■ THE PROBLEM
Starting with the line that contains "You are a computer-use", copy each line exactly through the end of the listing, and omit all pictures.

■ MATERIAL PROVIDED

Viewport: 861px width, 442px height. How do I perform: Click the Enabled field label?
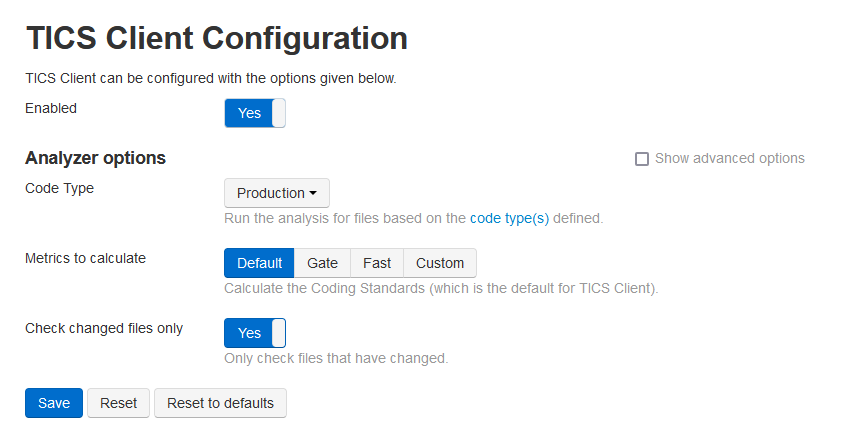(x=51, y=108)
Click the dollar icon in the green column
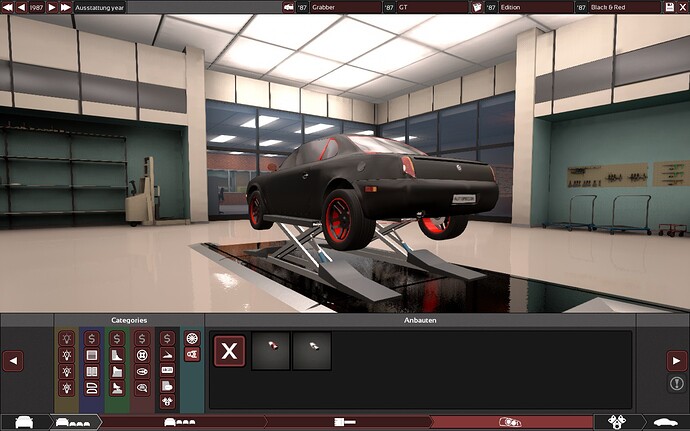 pos(117,339)
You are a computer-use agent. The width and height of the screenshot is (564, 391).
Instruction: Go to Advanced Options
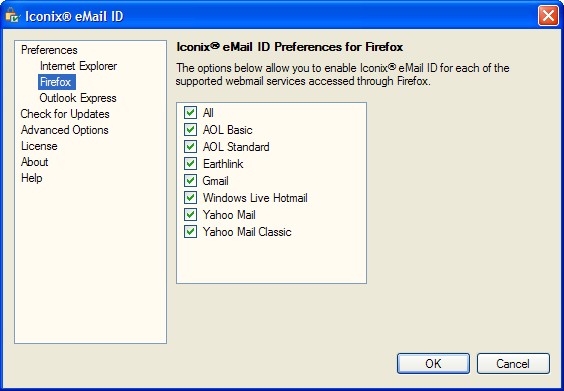click(x=65, y=130)
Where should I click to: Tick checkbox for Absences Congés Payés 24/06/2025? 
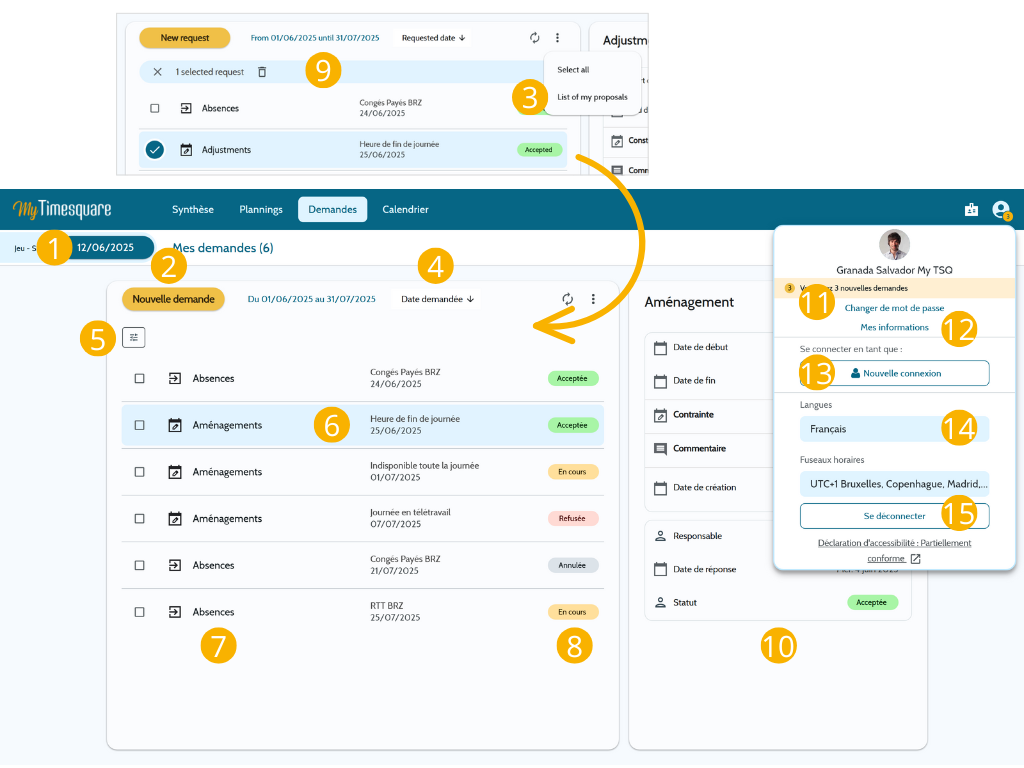click(x=139, y=379)
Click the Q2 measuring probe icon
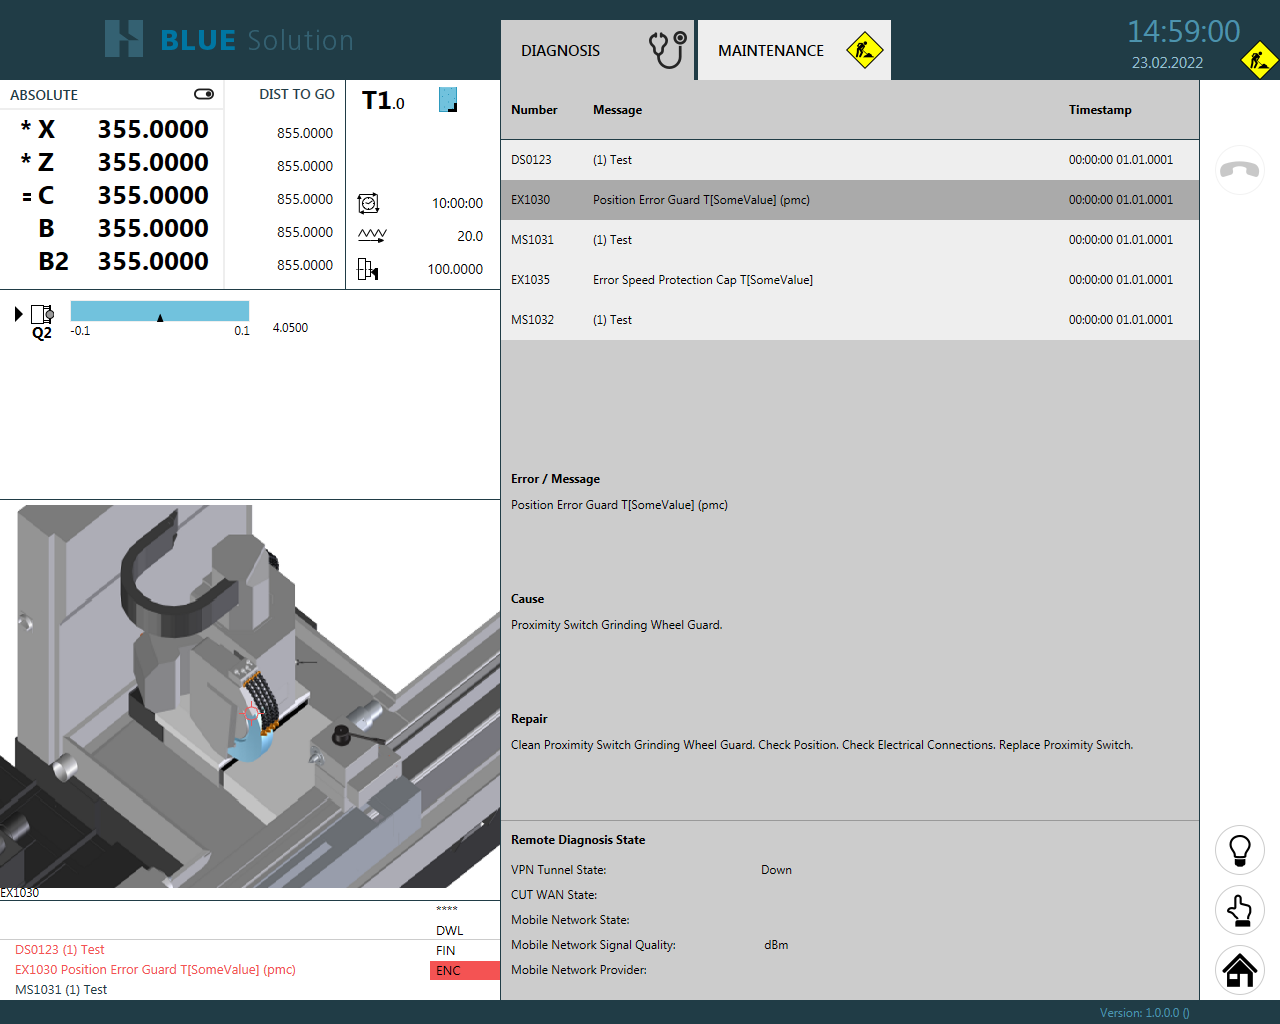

■ SOLUTION
You are a computer-use agent. The width and height of the screenshot is (564, 391).
Instruction: Go to Advanced Options
click(x=65, y=130)
Where should I click to: Tick checkbox for Absences Congés Payés 24/06/2025? 
click(x=139, y=379)
Click the Q2 measuring probe icon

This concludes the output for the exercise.